TASK TO CARRY OUT: A letter-for-letter copy of the listing is required, with no pictures in it.

RECORDS FOR PROCESSING:
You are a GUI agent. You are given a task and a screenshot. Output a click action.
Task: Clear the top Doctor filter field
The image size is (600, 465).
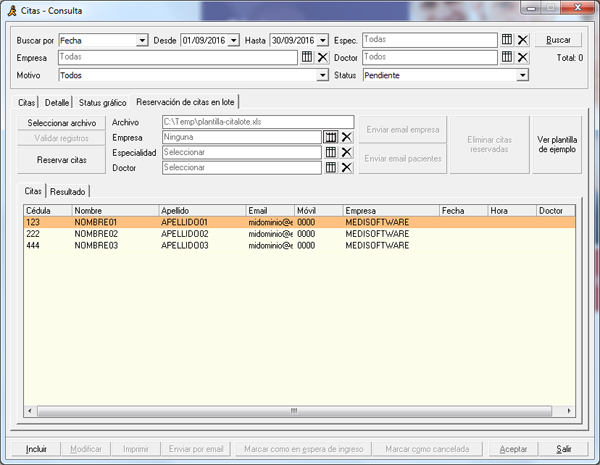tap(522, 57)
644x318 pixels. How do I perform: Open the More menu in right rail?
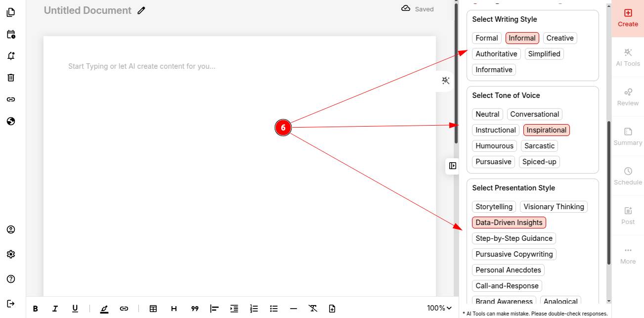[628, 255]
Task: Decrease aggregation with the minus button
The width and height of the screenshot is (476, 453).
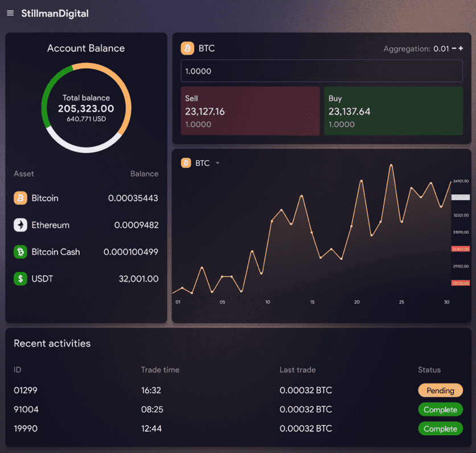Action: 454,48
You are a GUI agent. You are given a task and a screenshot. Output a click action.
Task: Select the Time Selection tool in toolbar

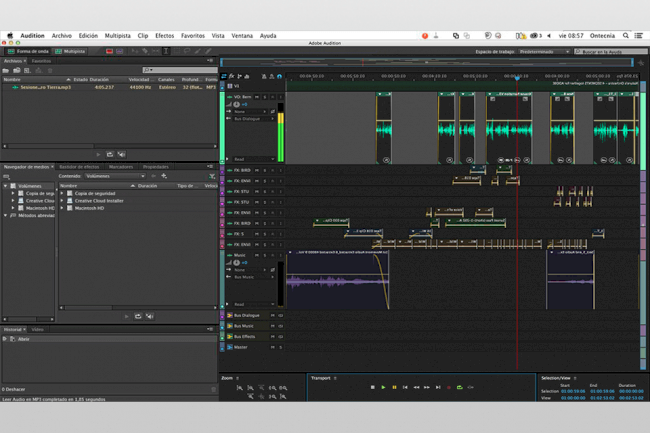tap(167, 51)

EXERCISE RESULT:
You are a GUI agent. You are given a task and a screenshot. Output a click action.
Task: Clear the top Doctor filter field
The image size is (600, 465).
tap(522, 57)
644x318 pixels. How do I perform: Open the More menu in right rail?
[628, 255]
Task: Decrease aggregation with the minus button
The width and height of the screenshot is (476, 453).
Action: 454,48
You are a GUI agent. You are given a task and a screenshot. Output a click action.
Task: Select the Time Selection tool in toolbar

tap(167, 51)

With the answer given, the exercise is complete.